You can't be a scrooge at Easter: it's spring! it's hope! it's chocolate eggs!
Fri, 5 April, 2019
Whether it is a religious celebration or just a spring bank holiday for you, or it means nothing at all, it’s hard not to feel cheerful at this time of year. The religious theme of resurrection, the imagery of little chicks, lambs and eggs are derived from pagan celebrations of spring perceived as the birth of new life, new hope, new food after the darkness of winter.
It’s a moveable feast – the principle of calculating when it will fall in a given year is a piece of knowledge that escapes me again right after it’s acquired. Equinox, full moon, Sunday is all I ever remember* and of course they HAD TO make matters even more complicated by splitting the catholic church into Roman and Eastern Orthodox in the 11th century, with each using a different calendar to compute their Easter and thus celebrating it on completely different dates.
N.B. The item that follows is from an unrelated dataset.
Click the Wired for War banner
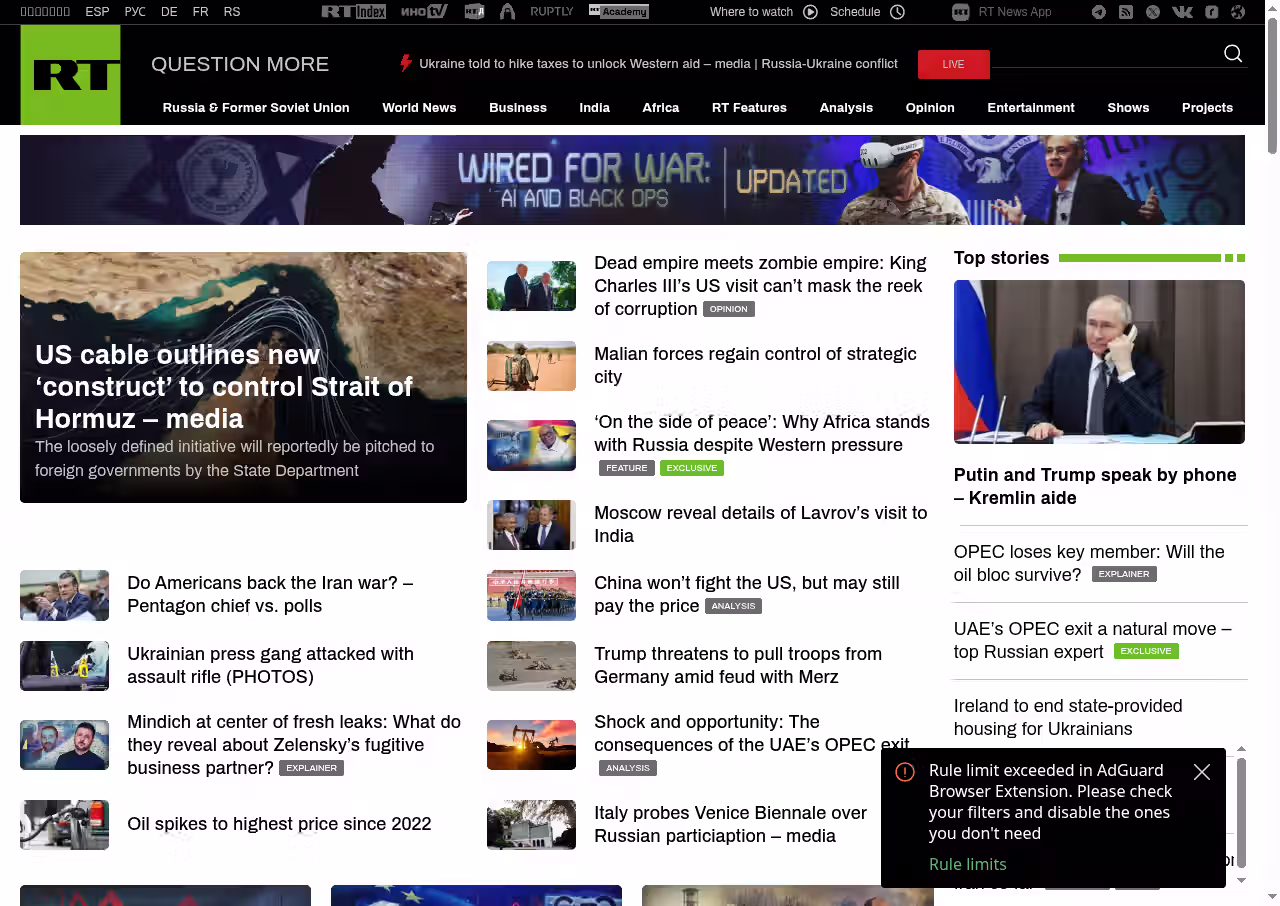This screenshot has width=1280, height=906. tap(632, 180)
Traditions vary; Protestants optimistically focus on the resurrection side of the story while Catholics naturally wallow in the grimness of crucifixion. Still, everybody does eggs: decorated, painted, real or chocolate; hunt for them or hang them on the trees; bake them whole in festive breads or have egg-fights. Eating the eggs is an afterthought.
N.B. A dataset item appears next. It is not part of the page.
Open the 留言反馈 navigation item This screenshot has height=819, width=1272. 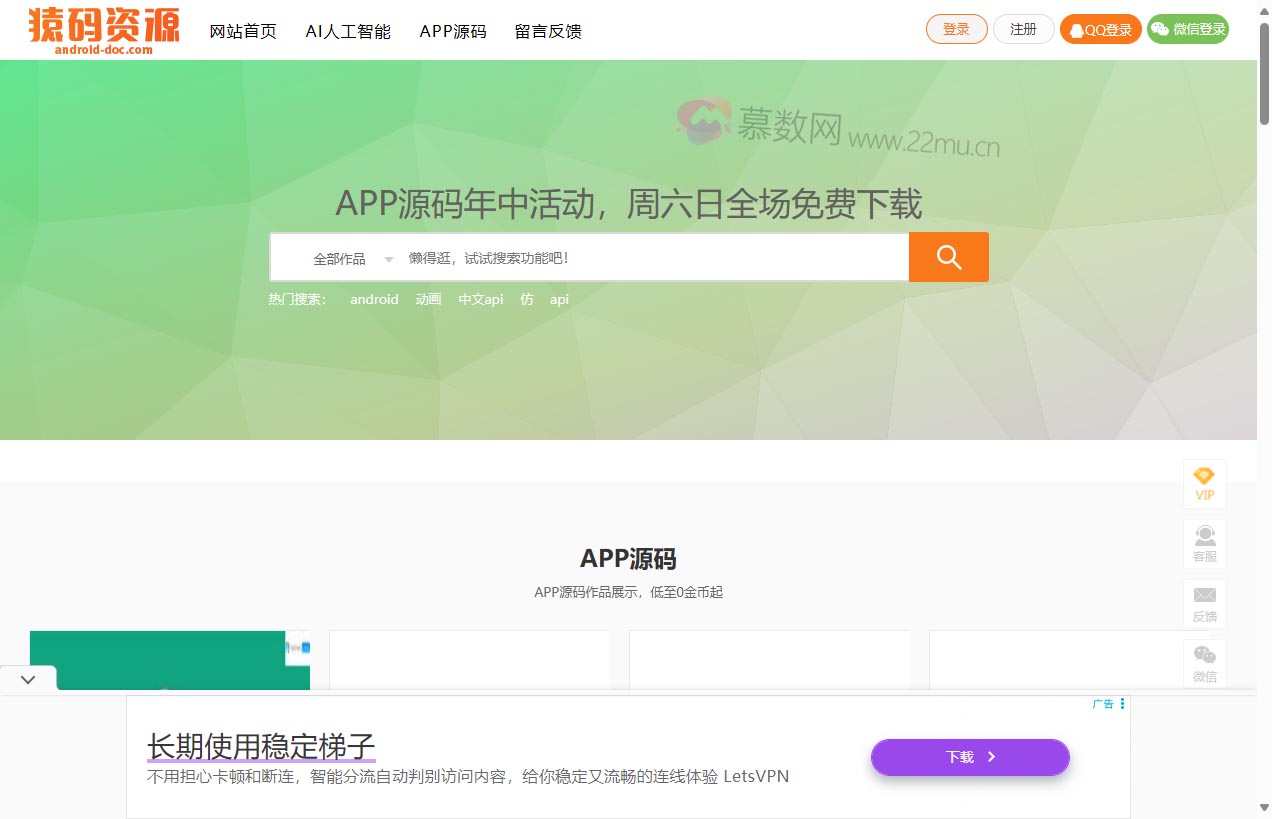coord(548,31)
Easter brunch is the main feast, with hams or lamb roasts (whole lambs on the spit in Greece!), Easter soups, vegetable tarts and frittatas, and egg salads. This year I might do cider braised gammon or finally try the famous recipe for cooking ham in Coca-Cola. If it’s lamb I go for, slow roasted shoulder is an easy option while the roasted leg of lamb a real treat and everybody’s favourite.
There will be new potatoes to have on the side and quite probably new English asparagus. All because Easter is so shockingly late this year that we’re not only going to have new season lamb for the brunch but might also score some strawberries for dessert.
As is fitting, the sweets and the breads are not less important. I will do what I do every year: bake several batches of hot cross buns and one imposing colomba di pasqua, dove-shaped Italian Easter cake. There are cookies that I discovered quite late on: English Sedgemoor biscuits and Greek koulourakia. There’s Simnel cake which can be baked with or without yeast but always with marzipan.
And chocolate eggs. Hunting for them is the best part of Easter Sunday, obviously, but it will be twice as good if you try making DIY chocolate eggs. Buy the moulds and get the little ones to mess around with melted chocolate – if that’s not fun I don’t know what could be…
Happy Easter!
*if you insist: apparently it’s the first Sunday after the first full moon after the spring equinox, 21st March. But this is the idiot’s guide to Easter; serious Church people have formulae that make things like Google algorithms seem pre-school stuff.